Thursday, April 20, 2006


The Luck of the Draw in Wichita

There is more on the inability of Connie Morris, a part of the conservative majority on the Kansas state Board of Education, to understand the limits of her authority in her role as a government official in a democracy, much less get what the Flying Spaghetti Monster is all about. There is also a sign of hope.

In an article by Roy Wenzl in The Wichita Eagle entitled "Flying Spaghetti Monster: Lessons in wielding authority," there is a retelling of the tale of what happened when Morris, on a tour of Stuckey Middle School in Wichita, discovered a poster of the FSM on science teacher Randy Mousley's classroom door. Morris, who was keeping mum about the incident before, now says she has received at least a thousand e-mails from "Pastafarians" and:

We know it's a satire. I don't mind the ridicule; it comes with the job. But I do personally object to my own religious beliefs being ridiculed, and that's what the Pastafarians delight in doing.

Now, I can't speak for every person who e-mailed Ms. Morris but she has certainly missed the point of the original exercise. Some people have created a fictitious program to serve as a stand-in for their theological and philosophical beliefs and are demanding that it be taught in public schools at taxpayer expense.

And once Ms. Morris and the rest of the ID Movement stop doing that, most people will stop ridiculing them. And it isn't Ms. Morris' religion that is being mocked; it is the pretense of Ms. Morris and the rest of the majority on the board that they aren't trying to abuse their authority by injecting their religion into public school science classes that is being mocked.

On the positive side is the profile of Mousley (who, incidentally, was not the person who put the poster up on his classroom door). More concerned with teaching the kids in his charge than pandering to the nobs, he was not overly impressed by the boards visit:

Controlling and teaching hundreds of middle-schoolers keeps a teacher on tip-toe all day. So if somebody wants to take a tour, Mousley lets them in the door and keeps on booming out facts and theories and questions about geology or astronomy or Newton's Laws of Motion or whatever is on his classroom agenda that day.

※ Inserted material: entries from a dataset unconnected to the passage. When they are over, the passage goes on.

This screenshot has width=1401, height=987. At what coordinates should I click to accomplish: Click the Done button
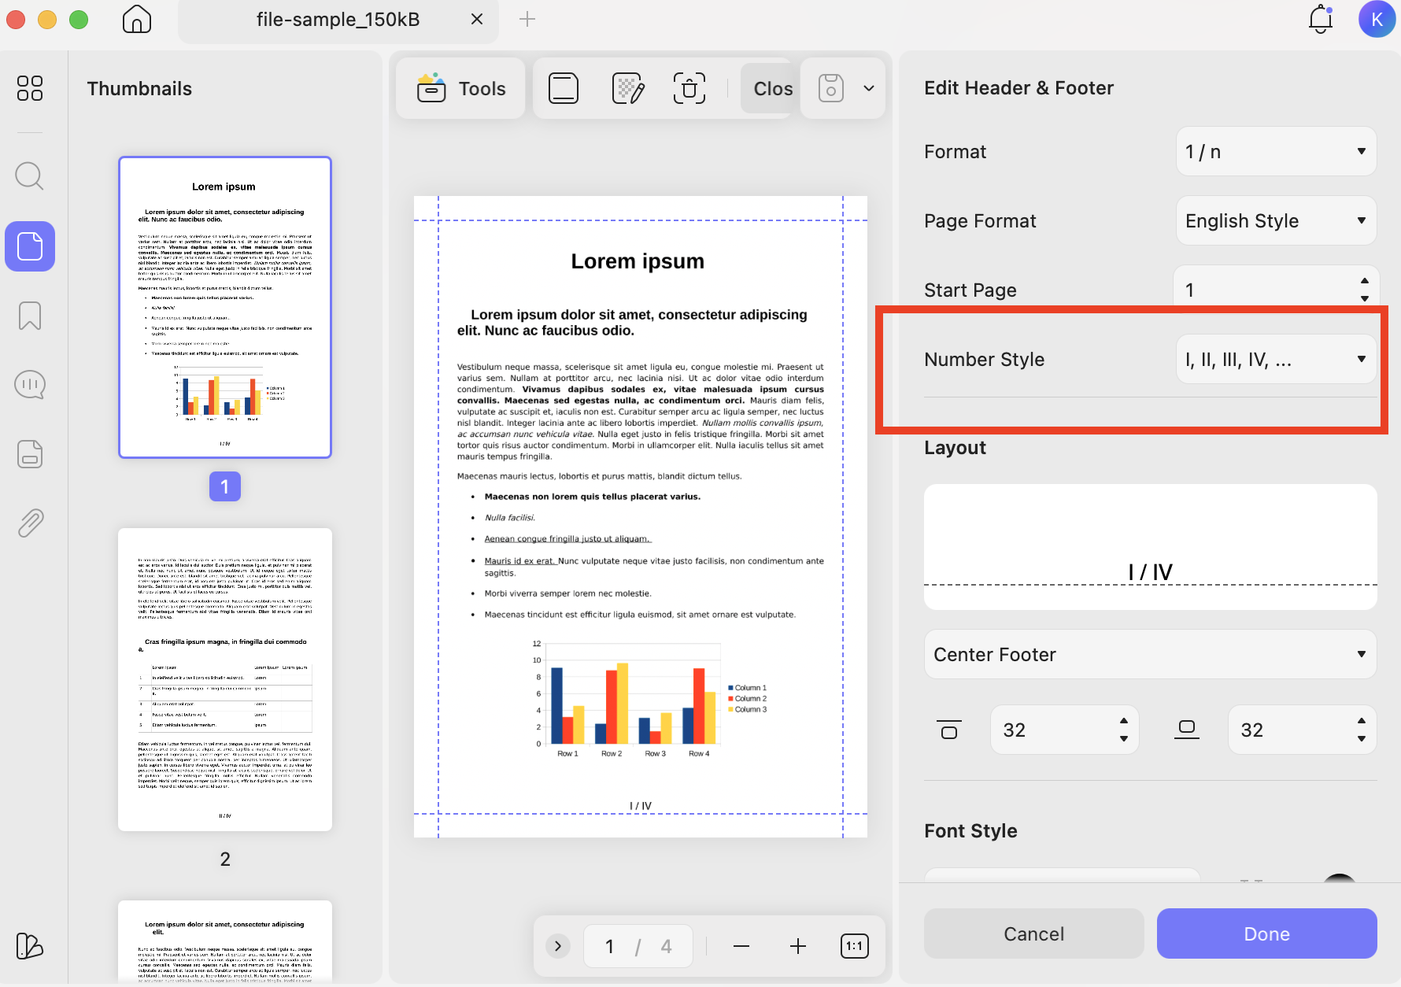(1266, 933)
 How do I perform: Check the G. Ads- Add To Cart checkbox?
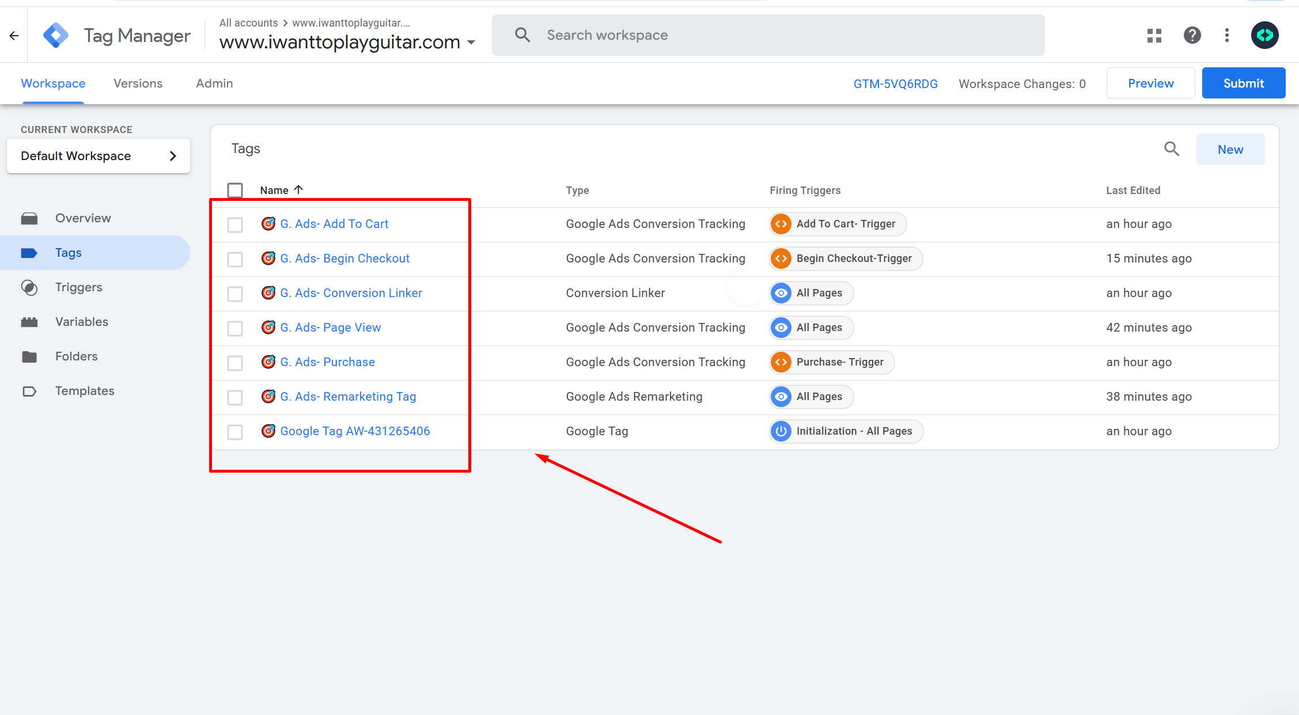pyautogui.click(x=235, y=225)

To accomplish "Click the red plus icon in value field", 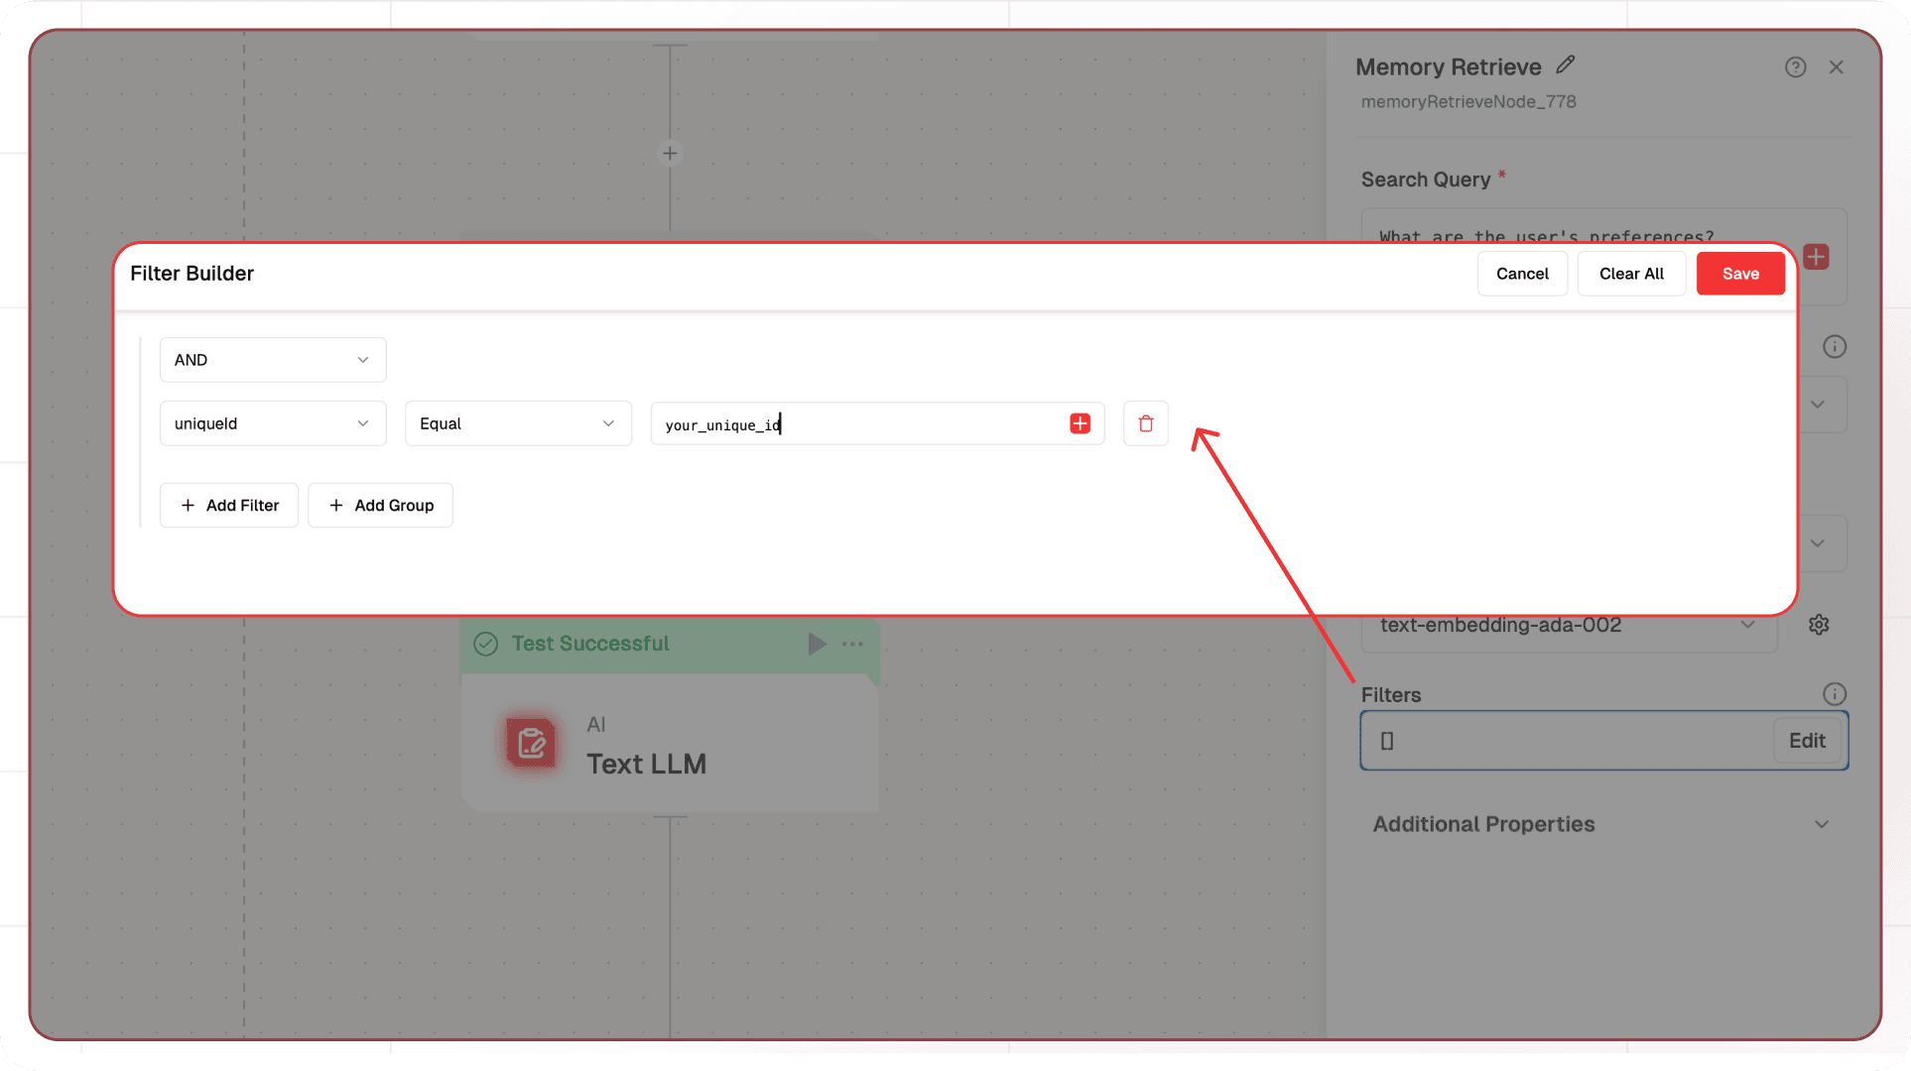I will [x=1080, y=423].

Mousley was teaching hands-on geology when [Principal Kenneth] Jantz led the board members through the classroom.

Mousley barely looked at them.

As to his attitude about the whole brouhaha:

[H]e is no atheist. "I'm just a guy who believes that beliefs, including my own, should be kept private. They are nobody else's business."

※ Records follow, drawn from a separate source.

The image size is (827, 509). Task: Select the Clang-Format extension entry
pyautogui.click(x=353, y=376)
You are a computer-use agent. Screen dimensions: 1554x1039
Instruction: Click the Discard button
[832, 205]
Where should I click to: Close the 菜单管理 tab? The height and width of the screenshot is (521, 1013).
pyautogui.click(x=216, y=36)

Sometimes when he teaches that the Earth is billions of years old, students will say that their parents teach them that the Earth is only 6,000 years old according to the Bible.

He says he tells these kids that he is glad they have these beliefs, and that religious beliefs should be respected, but that this is a science class where science is taught. Then he moves on.

He did, according to an analysis of the public testimony concerning the "Minority Report" adopted by the board implementing the ID strategy, testify that he opposed the Minority Report because "Teaching Creation is unconstitutional." He is not alone in that opinion, of course.

In any event, after Jantz told Mousley that Morris had found the monster poster offensive:

Mousley felt bad for Jantz; he respects Jantz as a good administrator, "a straight talker" who supports his staff. Jantz's leadership makes people want to work for him, Mousley said.

He noticed that Jantz didn't ask him to take down the poster. He merely reported what had been said. Then Jantz walked away.

Mousley had to decide what to do.

There was more than a little riding on this: Mousley is a teacher of influence. For the past three years, the district has appointed him to serve on committees that tweak the district science curriculum.

He is an authority figure. What he decided now had to be based not only in what was right, but in whether obedience to authority is a respected value. Morris, he knew, represents a certain authority, and the conservative thinking of many Kansans who pay taxes to schools.

It took only moments for him to decide.

Jantz had made no requests. Teachers, though they are often rigidly scripted by the rules of curriculum, are still free to be their own authority figures, up to a point.

Given that authority, there was no doubt in Randy Mousley's mind about what to do with the poster.

He left it on his door.

There are some real lucky kids in Wichita.